We were sitting around a kitchen table, a bunch of editors in our monthly meeting, laptops open, cake plonked in the middle of the table. One of my co-workers had just returned from a trip overseas, and was recounting all the events, as we listened eagerly, while devouring slices of cake.
Editors are great storytellers. They know when to pause for dramatic effect, and how to hook you in from the beginning. Ella, one of my editors, started talking about the flight, and how anxious she was to take the 20-something hour journey. “Did you sleep?” I chimed in.
“Oh no, I had to fly the plane.”
It took me a moment to process, and after a few minutes {perhaps a few too many} I realised that she didn’t actually fly the plane.
A decade and bit later, I realised I’ve been flying the plane.
Every single day.
Every single year.
Not just on long haul trips to faraway places, but in everyday life. I’ve been there for every school pick-up and drop-off. I’ve helped navigate every journey they’ve taken. My most commonly used phrase for my kids, and generally everyone I come across is, “Are you OK?” or “You good?”

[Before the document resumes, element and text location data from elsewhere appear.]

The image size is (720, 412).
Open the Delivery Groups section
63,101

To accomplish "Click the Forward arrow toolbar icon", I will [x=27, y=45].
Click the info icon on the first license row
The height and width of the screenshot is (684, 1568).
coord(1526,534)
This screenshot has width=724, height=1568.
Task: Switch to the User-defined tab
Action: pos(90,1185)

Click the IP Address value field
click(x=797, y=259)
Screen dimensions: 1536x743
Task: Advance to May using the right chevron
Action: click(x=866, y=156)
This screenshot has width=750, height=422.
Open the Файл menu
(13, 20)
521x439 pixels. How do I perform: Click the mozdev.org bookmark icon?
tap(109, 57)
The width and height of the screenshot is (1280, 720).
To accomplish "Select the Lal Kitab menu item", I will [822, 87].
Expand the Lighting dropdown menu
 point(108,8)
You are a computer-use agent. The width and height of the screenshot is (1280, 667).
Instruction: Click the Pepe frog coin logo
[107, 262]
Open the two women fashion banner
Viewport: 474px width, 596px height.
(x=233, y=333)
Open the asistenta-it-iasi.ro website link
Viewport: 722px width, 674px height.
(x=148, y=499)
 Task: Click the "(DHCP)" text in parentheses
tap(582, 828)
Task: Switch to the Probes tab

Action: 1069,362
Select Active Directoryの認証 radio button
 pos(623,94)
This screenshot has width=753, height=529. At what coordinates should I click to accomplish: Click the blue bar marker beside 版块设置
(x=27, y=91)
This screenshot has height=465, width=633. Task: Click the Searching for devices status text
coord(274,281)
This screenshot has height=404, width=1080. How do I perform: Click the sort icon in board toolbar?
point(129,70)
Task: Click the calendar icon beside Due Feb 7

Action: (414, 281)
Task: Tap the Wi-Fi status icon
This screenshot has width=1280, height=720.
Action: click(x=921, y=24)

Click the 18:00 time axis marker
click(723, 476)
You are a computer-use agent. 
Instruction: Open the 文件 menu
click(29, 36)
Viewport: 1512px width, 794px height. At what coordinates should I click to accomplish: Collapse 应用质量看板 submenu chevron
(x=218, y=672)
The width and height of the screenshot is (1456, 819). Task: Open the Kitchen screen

I’ve been flying the plane through life, and trying to take care of everyone else, and make sure everyone is just dandy. My days are spent trying to think two-steps ahead of everyone and consider what people in my circle may need, before they even realise it themselves, an exhausting hyper-awareness that should probably only be reserved for short periods.
It’s become such a natural state of being, that I didn’t even realise I was doing it. Or am doing it.
Some might think it sounds like I’m a helicopter mum, or control freak. I’d politely tell them that it’s an inbuilt trauma response of trying to take care of everyone and make sure everyone is safe, especially my kids, because at a point in my childhood I wasn’t, and it altered my life forever.
Earlier this year, in a therapy session, my therapist gently pointed out to me that I, in her own words, was flying the plane.
“You must be exhausted,” she suggested, “What if you stopped for a while?”
To be honest, I hadn’t considered it an option, but to be even more honest, I didn’t even realise I had been flying the plane until then.
I sat and pondered, and no doubt cried, because there hasn’t been a session where I haven’t. The seed was planted.
The next morning, I stepped out of the cockpit. Shane did the school drop-offs, something he’d done before of course, but something that I would jump aboard and do with him if he wasn’t working, so I could see the girls go off to school each day, safely.
With the new awareness, and the resulting long haul pilot fatigue, I started stepping away more. Sometimes inviting others to fly the plane, and other times putting the plane in auto-pilot and letting the plane fly itself. It involved a lot of trust, and blind hope, but also realising that my kids are getting older, and they can figure out their own stuff too, and it’s actually important for them to do so.
Undoing that trauma response isn’t easy, and it is my default position to be the organiser, the fixer, and the navigator, and people do get a bit perplexed when I take a bit of a back seat role {something I’m still not entirely comfortable with, but getting there}.
When you’re too busy flying, there’s no time for taking in the view, and enjoying the destination. Or in real speak, there’s a not a lot of time for taking care of me.
In 2023, I’m going to stop flying the plane. Well, {I say this much determination, and even more fear and hesitancy} as much as I possibly can.